▶ What is needed:
Give the entries again, exactly as they stand.

▶ Extracted entries:

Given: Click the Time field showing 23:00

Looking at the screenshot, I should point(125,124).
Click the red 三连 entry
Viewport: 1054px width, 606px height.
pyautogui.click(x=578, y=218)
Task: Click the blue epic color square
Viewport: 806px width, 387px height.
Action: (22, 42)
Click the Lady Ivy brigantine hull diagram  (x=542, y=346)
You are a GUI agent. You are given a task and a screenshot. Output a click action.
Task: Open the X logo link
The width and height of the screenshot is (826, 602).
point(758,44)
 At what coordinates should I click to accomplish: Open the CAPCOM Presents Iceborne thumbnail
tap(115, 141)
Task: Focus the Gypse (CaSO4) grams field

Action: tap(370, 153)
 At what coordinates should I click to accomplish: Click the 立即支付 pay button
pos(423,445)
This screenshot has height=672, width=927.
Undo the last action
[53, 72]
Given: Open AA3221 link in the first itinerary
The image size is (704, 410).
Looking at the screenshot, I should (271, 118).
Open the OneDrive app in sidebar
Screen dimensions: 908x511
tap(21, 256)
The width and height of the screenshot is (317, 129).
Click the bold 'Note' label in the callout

▶ Task solution:
Given: Click the Time field showing 23:00

Looking at the screenshot, I should point(125,124).
Click the red 三连 entry
Viewport: 1054px width, 606px height.
pyautogui.click(x=578, y=218)
Task: Click the blue epic color square
Viewport: 806px width, 387px height.
Action: (22, 42)
Click the Lady Ivy brigantine hull diagram  (x=542, y=346)
You are a GUI agent. You are given a task and a screenshot. Output a click action.
Task: Open the X logo link
The width and height of the screenshot is (826, 602).
point(758,44)
 At what coordinates should I click to accomplish: Open the CAPCOM Presents Iceborne thumbnail
tap(115, 141)
Task: Focus the Gypse (CaSO4) grams field

Action: tap(370, 153)
 At what coordinates should I click to accomplish: Click the 立即支付 pay button
pos(423,445)
This screenshot has height=672, width=927.
Undo the last action
[53, 72]
Given: Open AA3221 link in the first itinerary
The image size is (704, 410).
Looking at the screenshot, I should (271, 118).
Open the OneDrive app in sidebar
Screen dimensions: 908x511
tap(21, 256)
The width and height of the screenshot is (317, 129).
Click the bold 'Note' label in the callout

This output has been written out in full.